Report details history of “Crook County” corruption

March 29, 2014 § Leave a comment

“Crook County” corruption how much do we let it go on?

 

A report issued today by the University of Illinois at Chicago and the Better Government Association chronicles corruption in Cook County, calling the county “infested with conflicts of interest.”

In addition to naming about 150 convicted county politicians and employees, it outlines a five-point plan for curing the county of corruption.

“Cook County has become Crook County,” said UIC professor Dick Simpson, one of the report’s authors, at a press conference today outside County Board President Todd Stroger’s office. “This pervasive pattern of corruption must be changed if county government is to provide honest, effective, efficient and transparent government that taxpayers can afford.”

The report, the third in an ongoing series published by UIC, includes a lengthy list of offenses, ranging from decades-long corruption in the assessor’s office to the offenses in the 1980s and 1990s in the sheriff’s office and more recent instances in the offices of the president and the clerk of court.

Simpson, flanked by Congressman Mike Quigley, a former county commissioner, and Andy Shaw, executive director of the Better Government Association, said the county should take steps to eliminate corruption.

Recommendations include barring officials from collecting multiple pensions, auditing the county’s operations, and preventing elected officials from working as lobbyists.

At least one commissioner, Evanston Democrat Larry Suffredin, has acted as a lobbyist, according to public records and news reports.

Quigley called the county’s history of corruption “a tragic comedy,” and said Illinois is a laughingstock in the halls of Congress.

“It’s not just costing us money,” he said. “It’s costing us a critical ability to govern democracy.”

The report delves into County Board President Todd Stroger’s hiring of Tony Cole, a busboy-turned-administrative assistant with a felonious past.

After he was fired in April 2009, former chief financial officer Donna Dunnings, Stroger’s cousin, resigned.
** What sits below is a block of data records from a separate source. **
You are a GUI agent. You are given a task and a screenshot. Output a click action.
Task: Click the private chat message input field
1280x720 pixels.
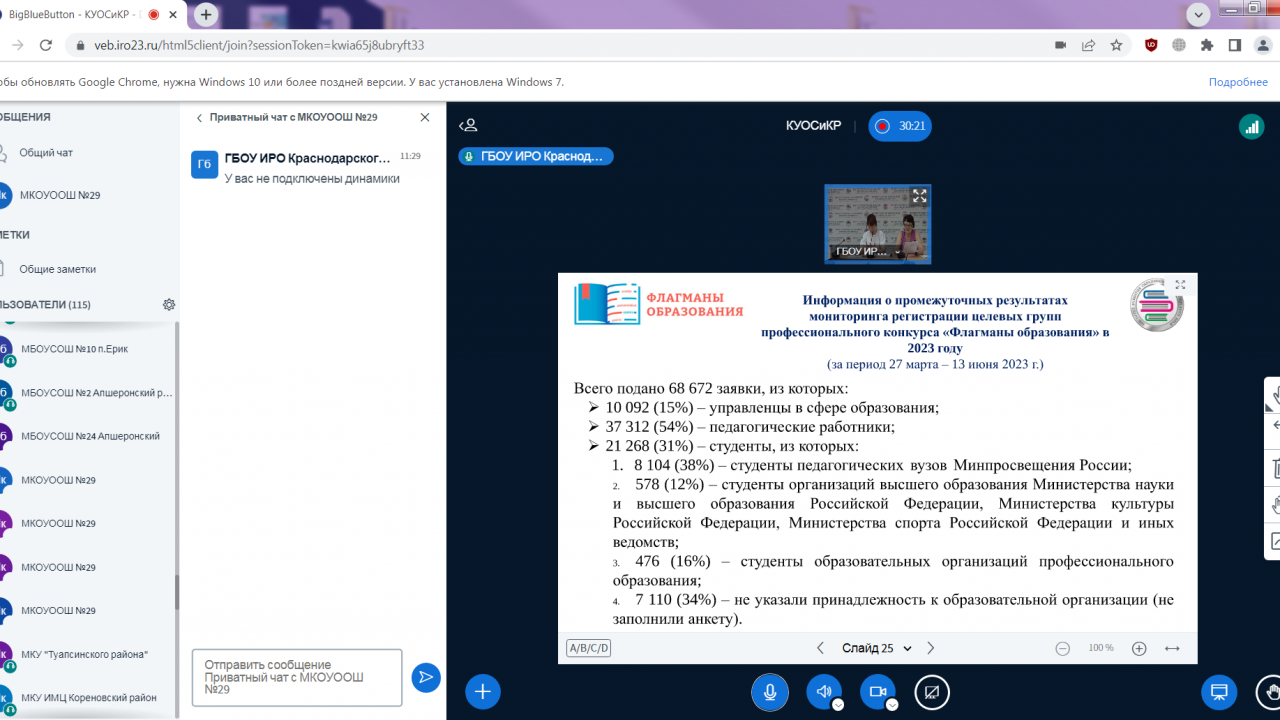[296, 677]
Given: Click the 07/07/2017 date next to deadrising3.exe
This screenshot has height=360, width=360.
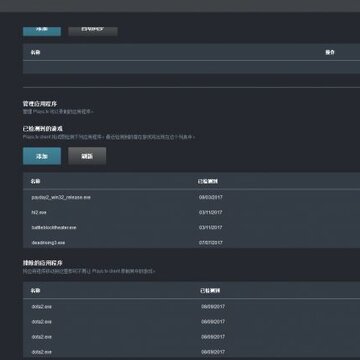Looking at the screenshot, I should 211,243.
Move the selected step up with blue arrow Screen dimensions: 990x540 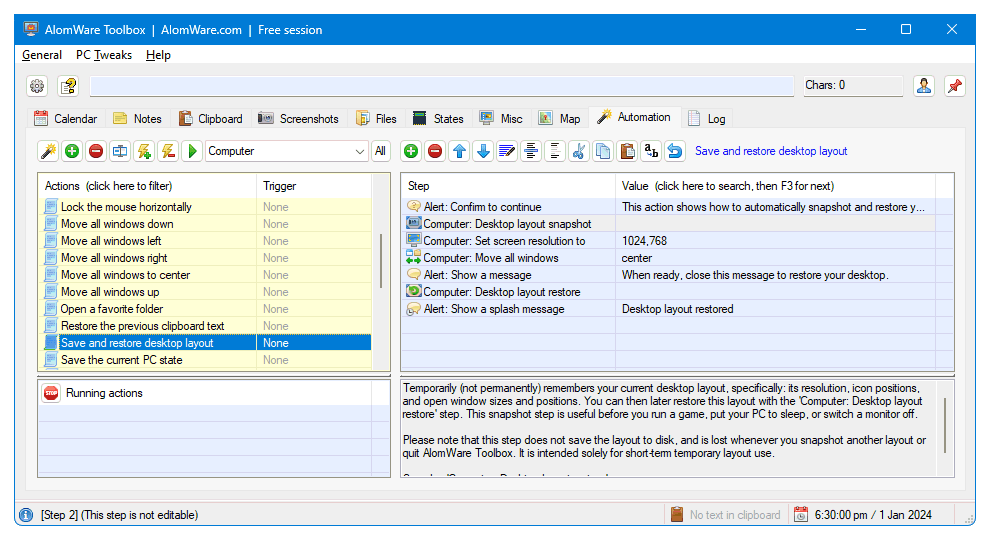(459, 151)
She twice bailed Cole out jail and allegedly helped him, recoup pay for days he did not report for work, according to news reports.

Last month, Stroger fired three Shakman-exempt Forest Preserve employees. All three had either donated to campaigns of Stroger’s opponents in the race for the Democratic nomination for County Board president or were tied to his political rivals.

The BGA report recounts efforts by employees to siphon money from the President’s Office Employement Training program.

The report also details allegations of corruption at the office of Clerk of the Circuit Court Dorothy Brown, whose practices of asking employees for campaign donations received media attention during her her unsuccessful run for County Board president.

Stroger spokeswoman Chris Geovanis called the press conference a publicity stunt, and pointed to measures undertaken by Stroger to curb corruption.

“President Stroger has a documented track record of achievement in pushing forward real reform and real openness, despite objections from both county agencies and, sometimes, county commissioners,” she said.

Stroger increased the powers of the county’s inspector general and helped revise the county’s procurement code, as well as signing the Shakman decree, barring political hiring and firing for some county jobs. Geovanis said no indictments have stemmed from Stroger’s administration.

The county has undertaken measures to make its operations more transparent. Last week it put its checkbook online, allowing the public to view its expenses. Clerk David Orr’s office has begun tallying roll call votes from County Board meetings. There’s also a new Web page devoted to tracking disclosure efforts.